Japanese manufacturers are reaping the benefits of stronger global demand, but strong currencies in Britain and the euro zone have capped the pace of expansion there, surveys of purchasing executives show.
The NTC Research Eurozone Purchasing Managers’ Index was flat at 51.9 in February, according to recent data, whilst the British gauge was also unchanged from January at 51.8.
By contrast the Japanese PMI rose to a four-month high of 51.7, boosted by buoyant overseas demand.
“There is some evidence that companies in China and the US are beginning to restock and increase capital expenditure,” said Chris Williamson, chief economist at NTC Research, which compiles the European and Japanese surveys.

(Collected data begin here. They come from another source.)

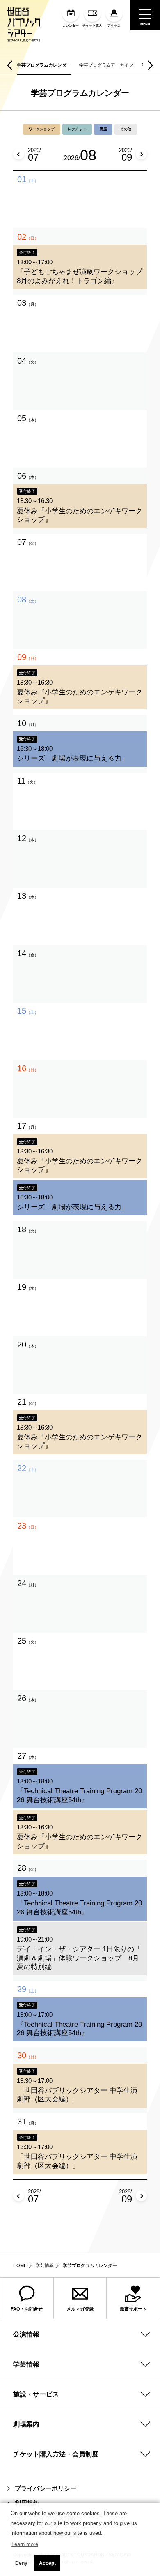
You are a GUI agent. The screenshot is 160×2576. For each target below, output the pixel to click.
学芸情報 (45, 2265)
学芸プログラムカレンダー (44, 64)
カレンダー (70, 26)
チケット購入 (92, 26)
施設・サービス (36, 2394)
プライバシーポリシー (45, 2489)
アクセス (114, 26)
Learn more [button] (24, 2544)
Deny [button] (21, 2563)
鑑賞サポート (133, 2308)
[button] (9, 65)
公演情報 (26, 2334)
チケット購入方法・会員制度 (55, 2454)
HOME (20, 2265)
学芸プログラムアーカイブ (106, 64)
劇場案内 (26, 2424)
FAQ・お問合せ (27, 2308)
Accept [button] (47, 2563)
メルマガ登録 (80, 2308)
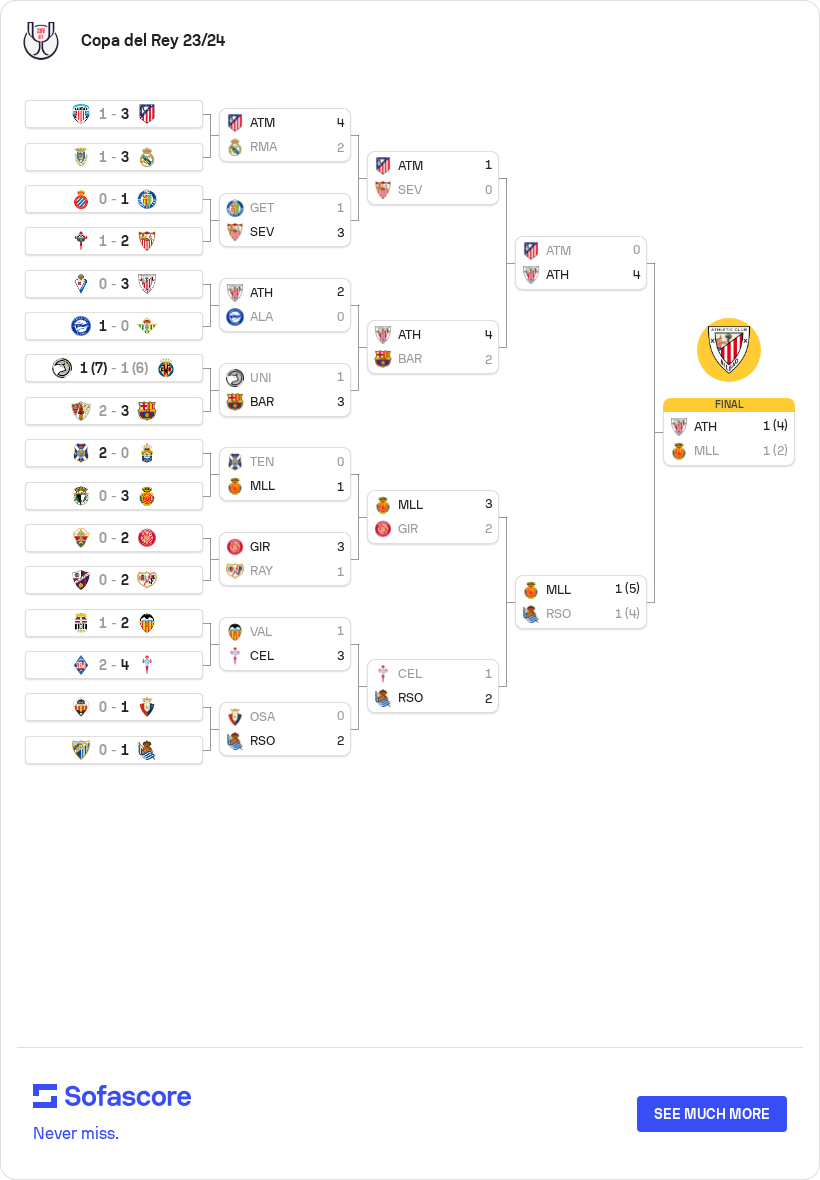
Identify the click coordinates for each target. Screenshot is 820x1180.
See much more (712, 1114)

Manufacturers in Russia, the Czech Republic and Hong Kong also profited from a brighter world outlook, according to their national PMIs.
Growth in the US manufacturing sector is also expected to have picked up in February. The Institute for Supply Management’s manufacturing index, is estimated to have edged up to 57.0 from January’s 56.4.
But euro zone manufacturers have felt only limited benefits from better global demand as the strength of the euro makes their goods less appealing to foreign buyers.
“The market is focusing on the ... comparison between euro land and the US,” said Ian Stannard BNP Paribas in London. “We could get quite a good (ISM) number, which would see the dollar gaining some further near-term support against the euro.”
British manufacturers reported a fall in new export orders for the second month running. “The (British) PMI survey was disappointing, showing no rebound from weak January numbers with exports remaining under the 50 level,” said Philip Shaw at Investec in London.